### TASK BRIEF
Copies of all lines containing the string "Select" are needed from the data below.

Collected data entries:
++++++++++
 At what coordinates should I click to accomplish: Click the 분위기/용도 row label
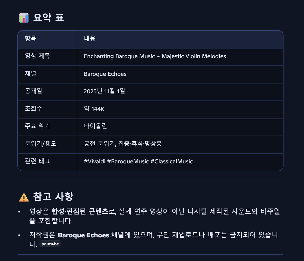(x=40, y=144)
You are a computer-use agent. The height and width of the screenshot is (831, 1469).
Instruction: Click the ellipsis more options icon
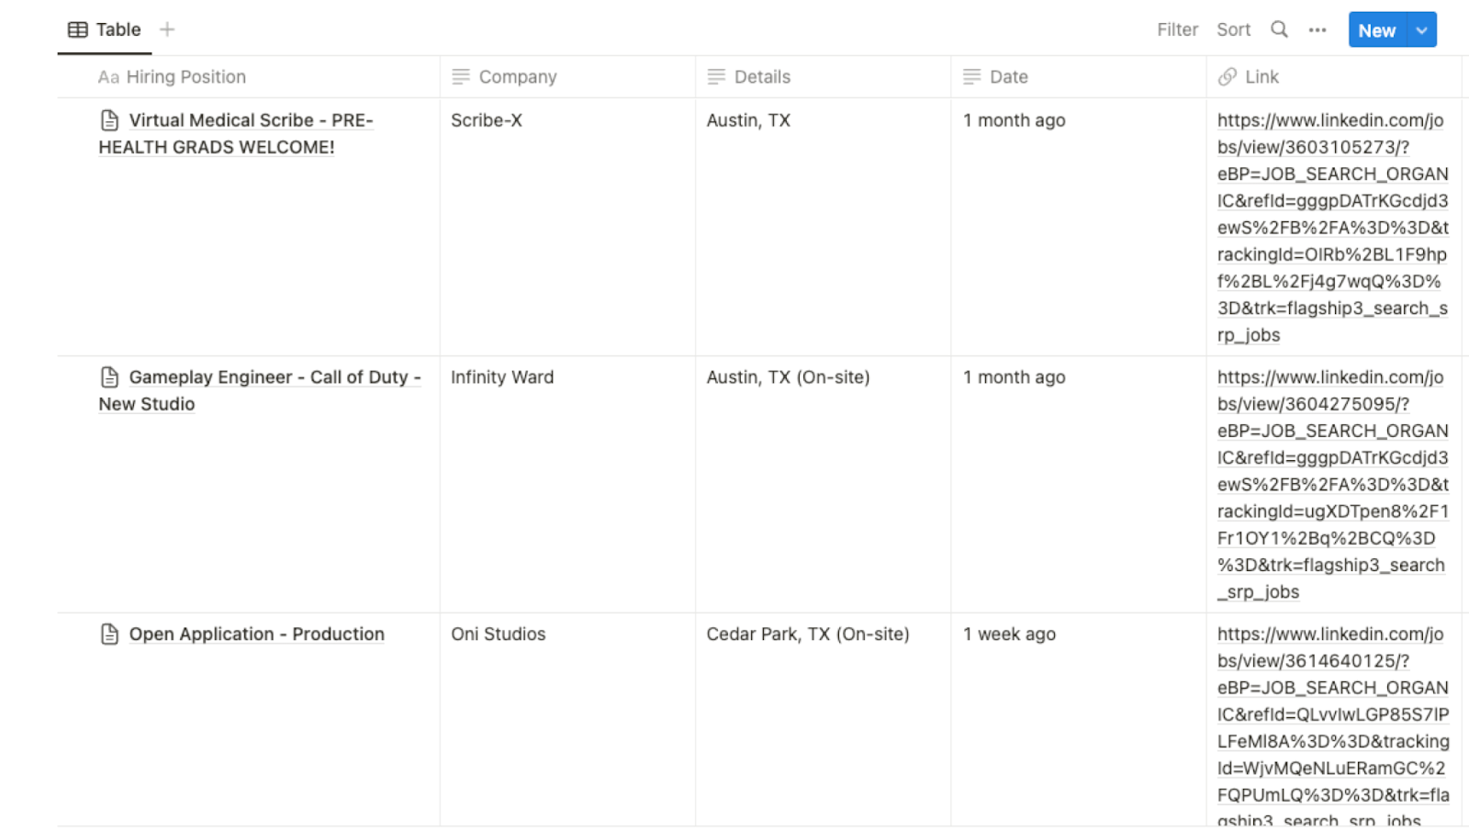[1318, 29]
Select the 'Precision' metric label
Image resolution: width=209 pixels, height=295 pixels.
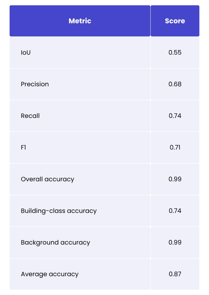click(x=35, y=84)
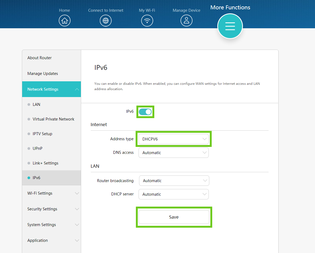The width and height of the screenshot is (315, 253).
Task: Go to IPTV Setup page
Action: point(42,134)
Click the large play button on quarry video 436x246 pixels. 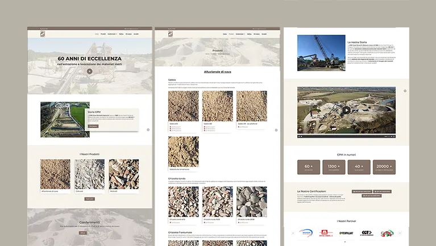[x=346, y=110]
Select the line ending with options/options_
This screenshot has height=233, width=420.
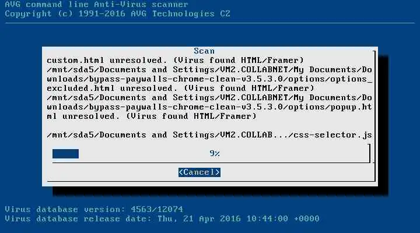(x=209, y=79)
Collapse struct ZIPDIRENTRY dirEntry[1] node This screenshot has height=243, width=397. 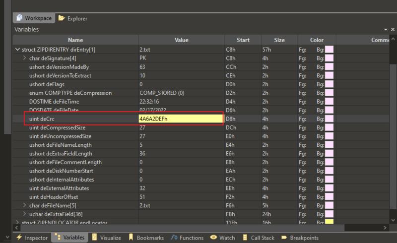[x=17, y=50]
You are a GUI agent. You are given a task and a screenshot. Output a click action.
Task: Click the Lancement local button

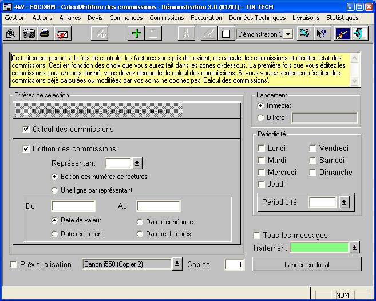[x=307, y=264]
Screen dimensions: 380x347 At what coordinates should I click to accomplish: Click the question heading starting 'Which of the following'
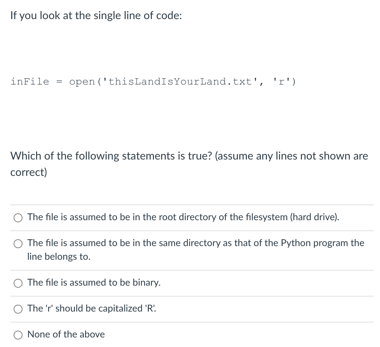pos(189,156)
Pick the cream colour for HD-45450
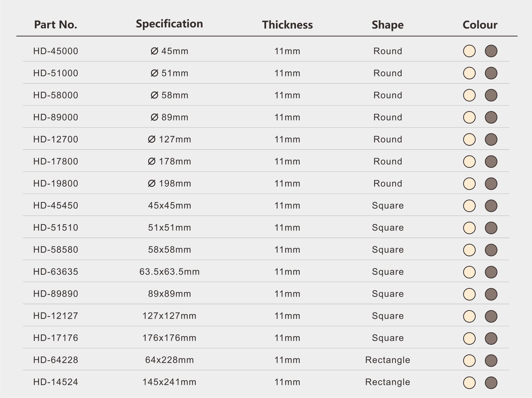The width and height of the screenshot is (532, 398). tap(469, 206)
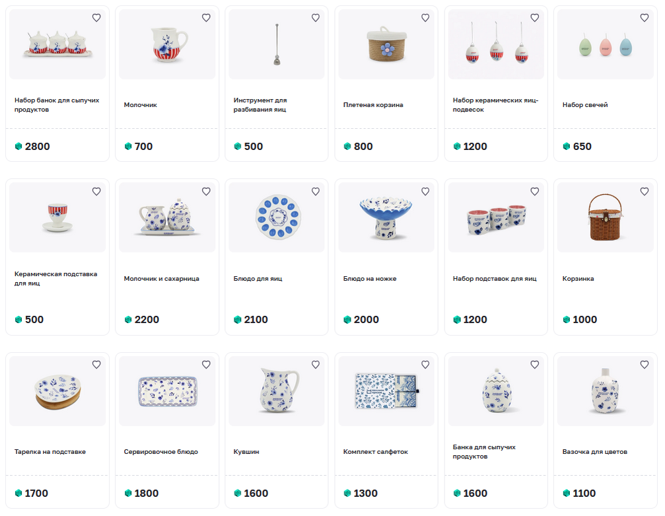Open the Сервировочное блюдо thumbnail
665x516 pixels.
pos(167,391)
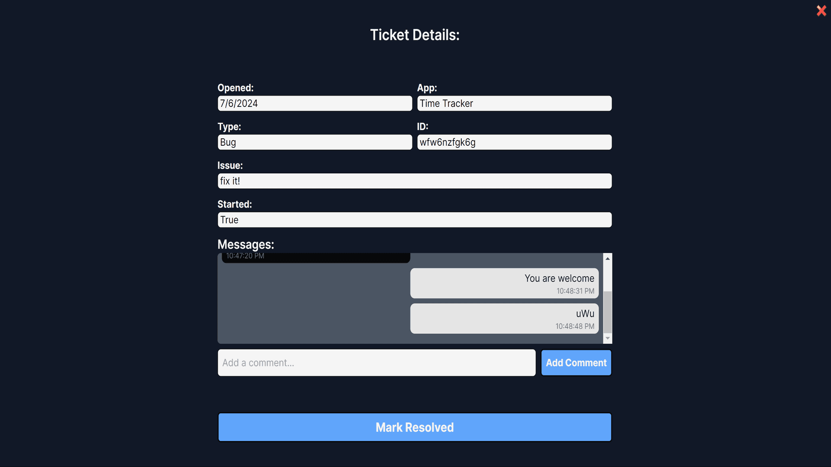This screenshot has width=831, height=467.
Task: Click the message timestamp 10:47:20 PM
Action: coord(244,256)
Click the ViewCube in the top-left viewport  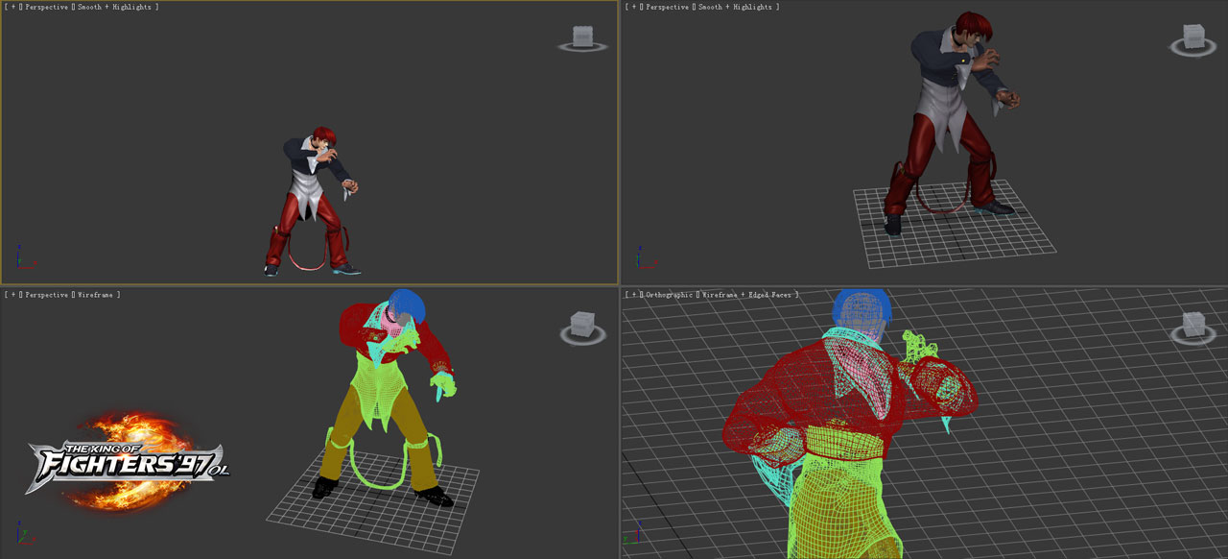[583, 36]
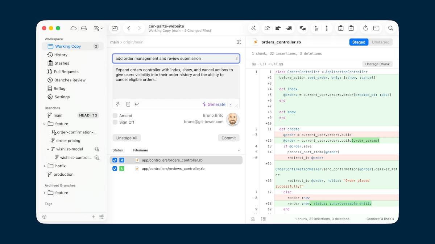Switch to the Unstaged tab
The image size is (435, 244).
[381, 42]
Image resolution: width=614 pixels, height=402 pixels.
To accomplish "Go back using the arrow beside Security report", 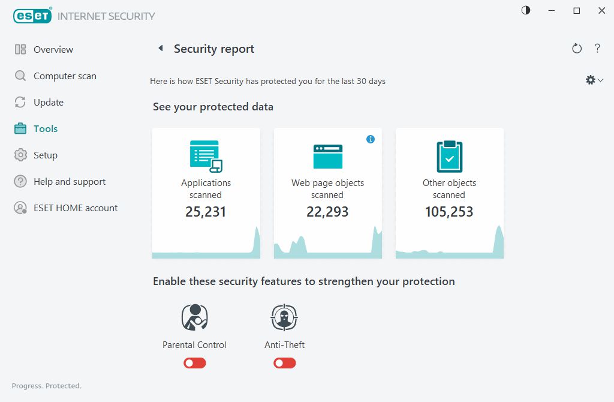I will (161, 49).
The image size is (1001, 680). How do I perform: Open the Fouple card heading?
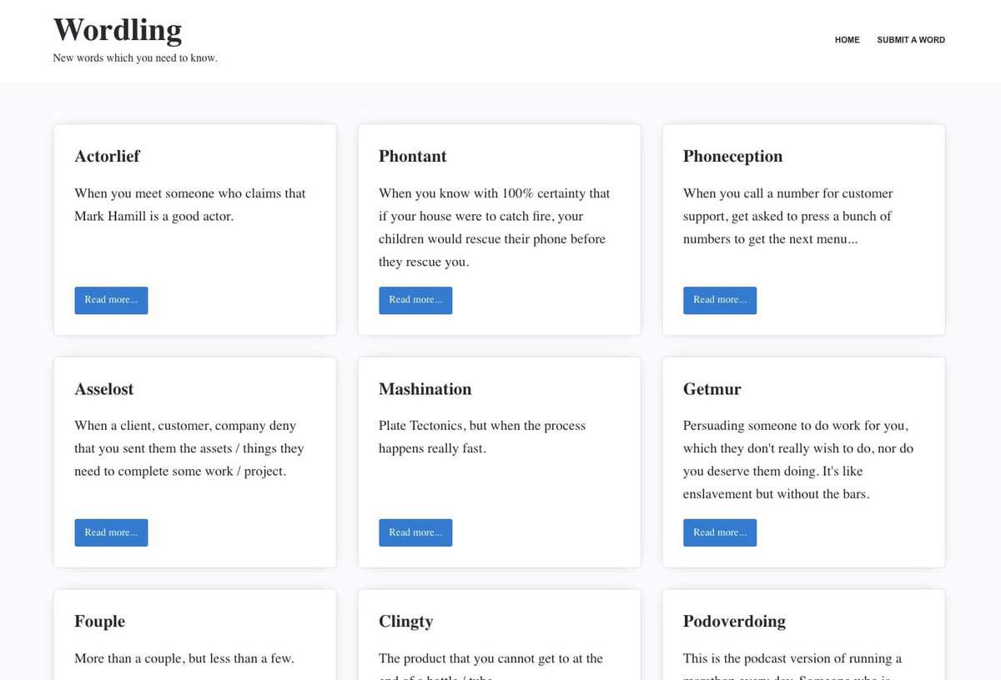coord(99,622)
++++++++++
### EXERCISE RESULT
Select the 'Precision' metric label
Select the line ending with options/options_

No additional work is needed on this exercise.